(Beginning of Provided entries)

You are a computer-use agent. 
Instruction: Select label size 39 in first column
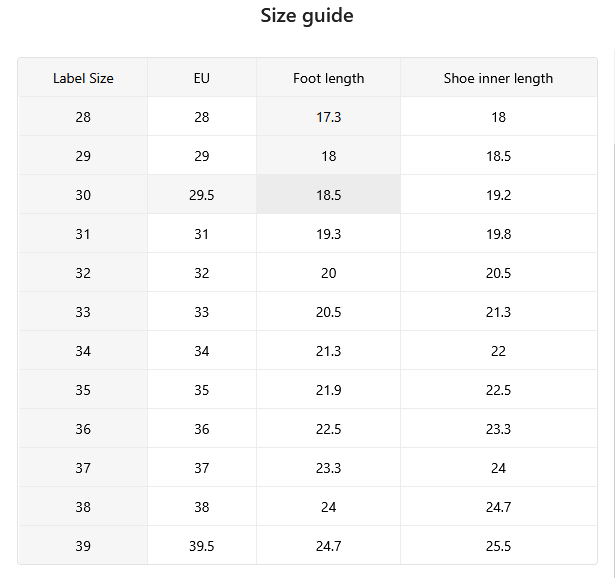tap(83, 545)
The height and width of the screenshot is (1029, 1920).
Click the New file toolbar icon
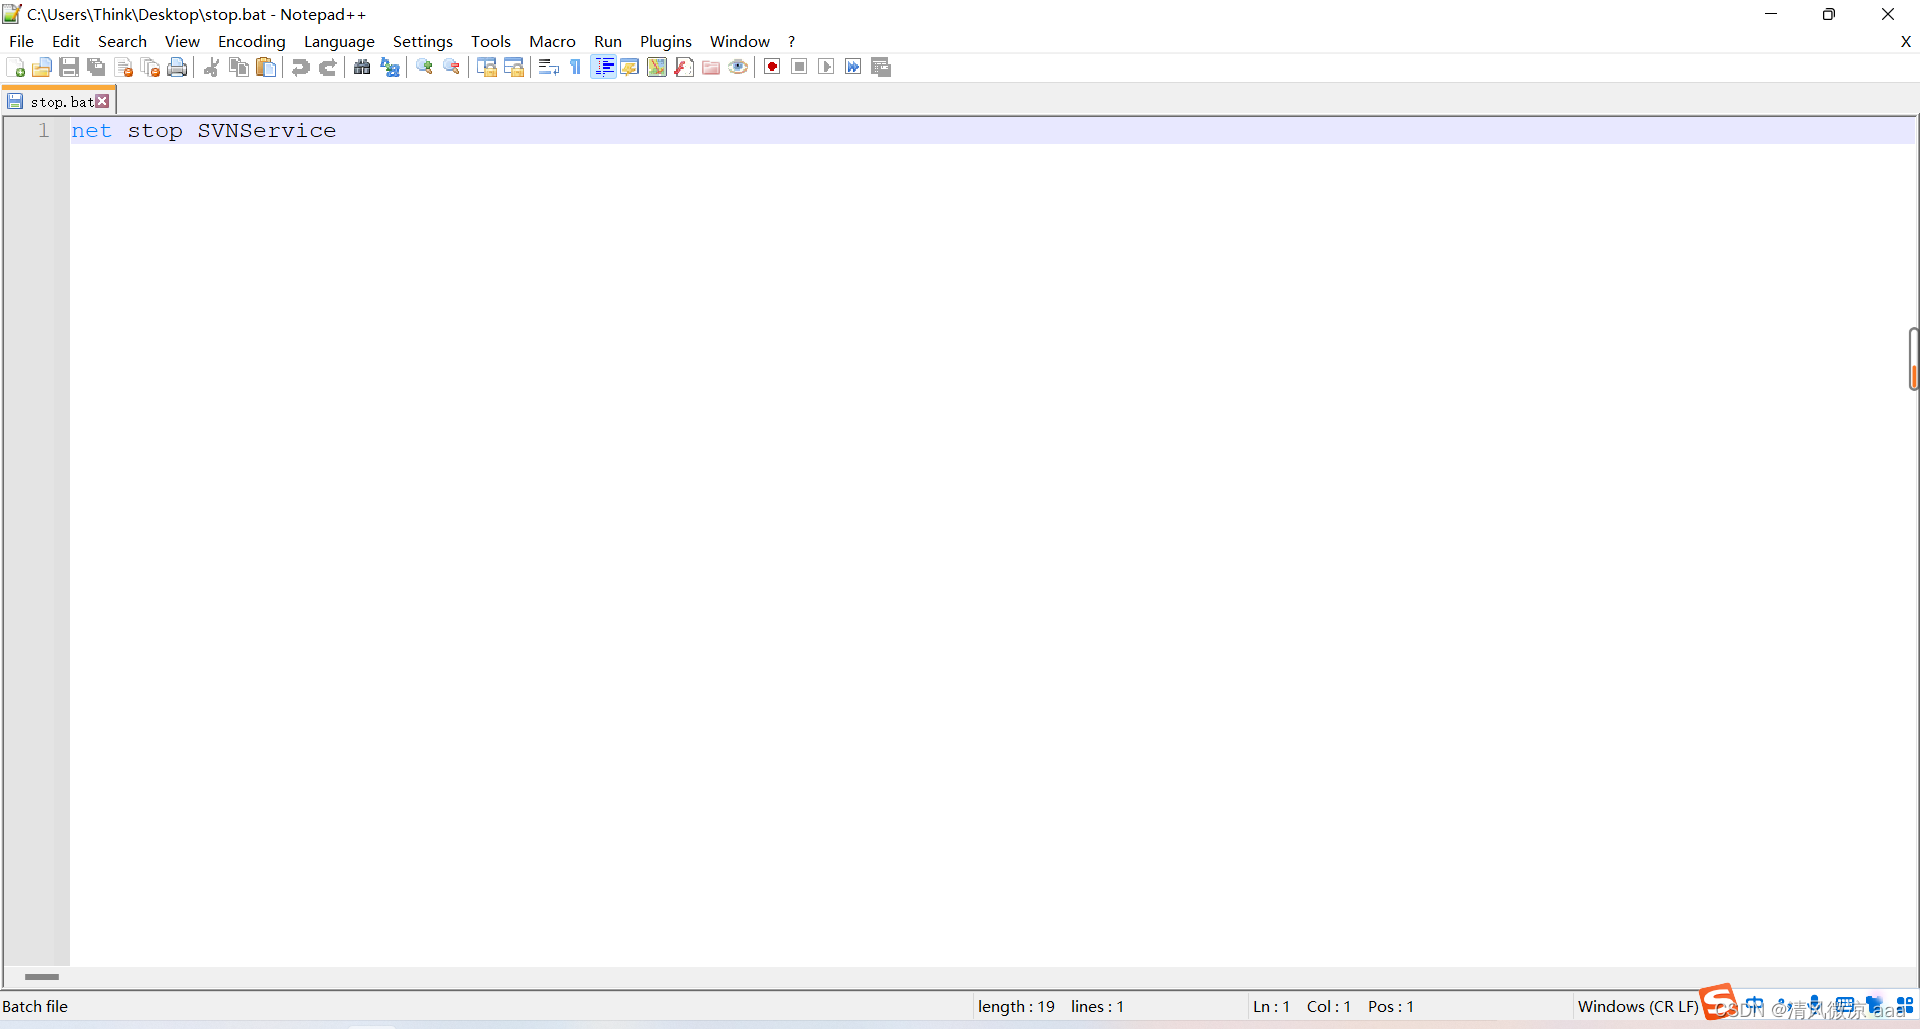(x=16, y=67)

(End of Provided entries)

Try it:
Take the entries above and restate them word for word, minus their images.

Answer box:
You are a computer-use agent. 
Instruction: Select label size 39 in first column
tap(83, 545)
The height and width of the screenshot is (1029, 1920).
Click the New file toolbar icon
(x=16, y=67)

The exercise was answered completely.